**Extract provided**

Fuente: MIT Sloan Management Review – Autores: R. Edward Freeman & Bidhan (Bobby) L. Parmar
Should there be an imperative — moral or otherwise — to consider what’s fair when making a business transaction?
Consider this situation — let’s call it Case A. You’re at a yard sale and pick up a violin. The tag says $50. Let’s imagine you actually know quite a bit about violins, and you know that this particular violin, if it were auctioned, could yield close to $1 million.
Should you tell the current owners they’re making a terrible mistake by pricing it at $50? Or should you simply buy the violin and profit from a lucrative resale?
Over our years of teaching executives and business students, we’ve heard arguments on both sides. Some contend that the price reflects the worth to the seller, that buyers often have additional information, and that it is perfectly ethical to profit from this asymmetry of information. Some say that if the yard sale was at a friend’s house, it would be wrong to profit at that person’s expense — that business is about relationships, and a good relationship requires not taking advantage of each other. Others maintain that they would buy the violin but feel guilty for taking advantage of the seller, while others say that guilt over such a transaction would prevent them from buying the violin for such a low price.

**Goal**
Sum up the passage on fairness in business transactions in two sentences. The records can be left aside here.

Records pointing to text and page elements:
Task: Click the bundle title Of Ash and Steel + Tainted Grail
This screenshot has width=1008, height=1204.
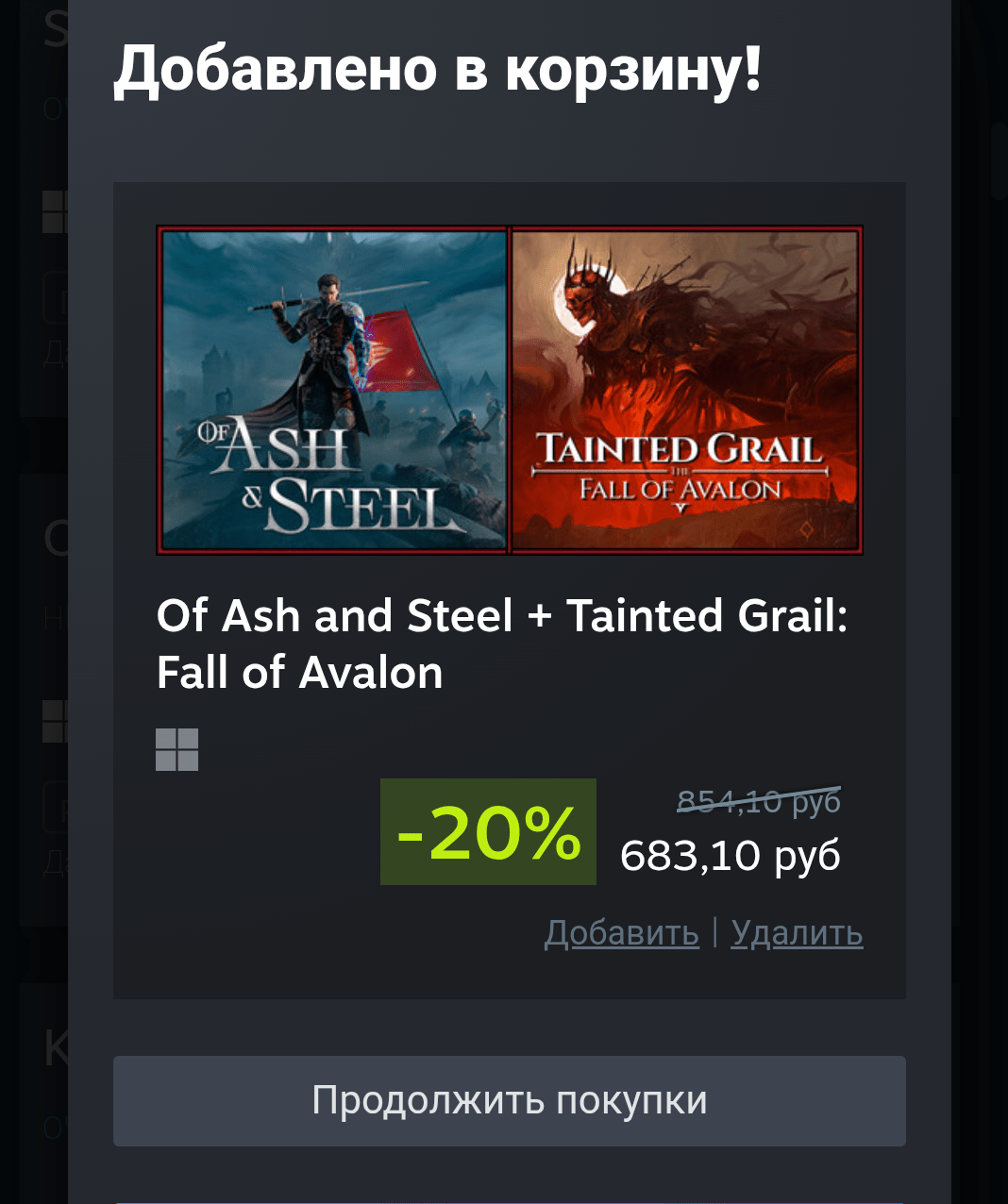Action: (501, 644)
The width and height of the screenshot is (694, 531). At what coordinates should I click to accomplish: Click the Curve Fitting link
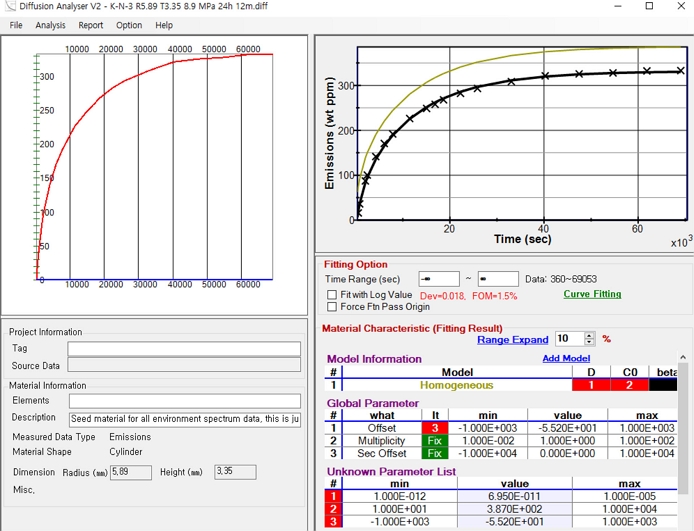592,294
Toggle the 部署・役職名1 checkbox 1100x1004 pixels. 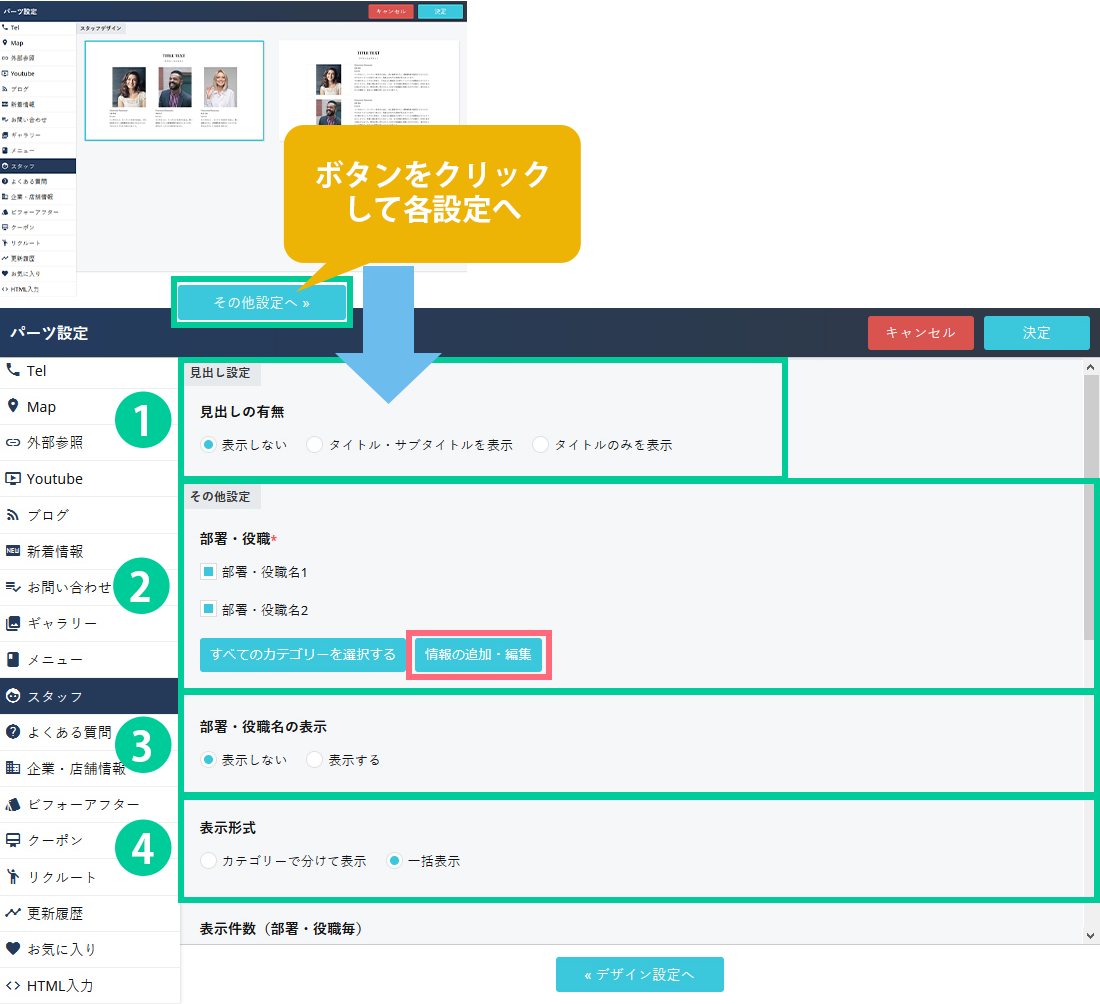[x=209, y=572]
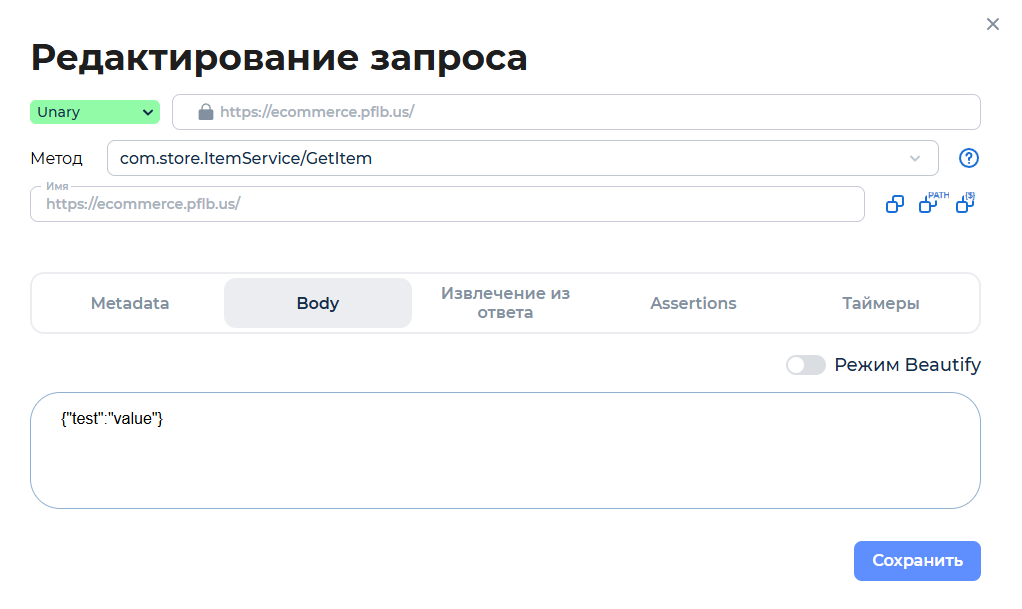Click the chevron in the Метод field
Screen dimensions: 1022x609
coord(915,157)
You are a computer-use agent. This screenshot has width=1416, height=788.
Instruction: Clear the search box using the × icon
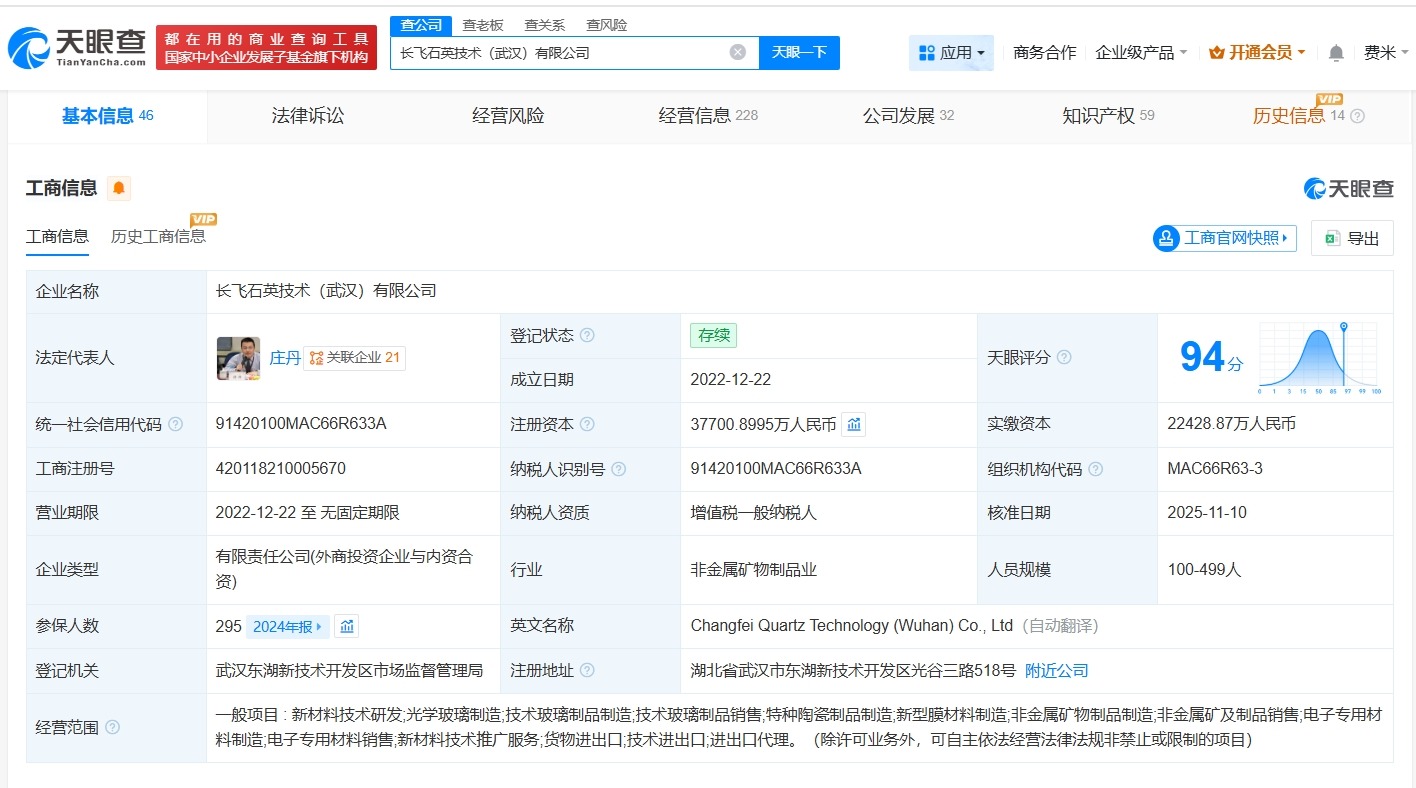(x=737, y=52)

**Final answer**
The passage asks whether fairness should be weighed in a business transaction, using the case of a violin tagged at $50 at a yard sale that a knowledgeable buyer knows could bring close to $1 million at auction. The executives and business students the authors have taught argue both sides: some call it ethical to profit from the information gap, some say it would be wrong if the seller were a friend, and others would buy but feel guilty or would be kept from buying by that guilt.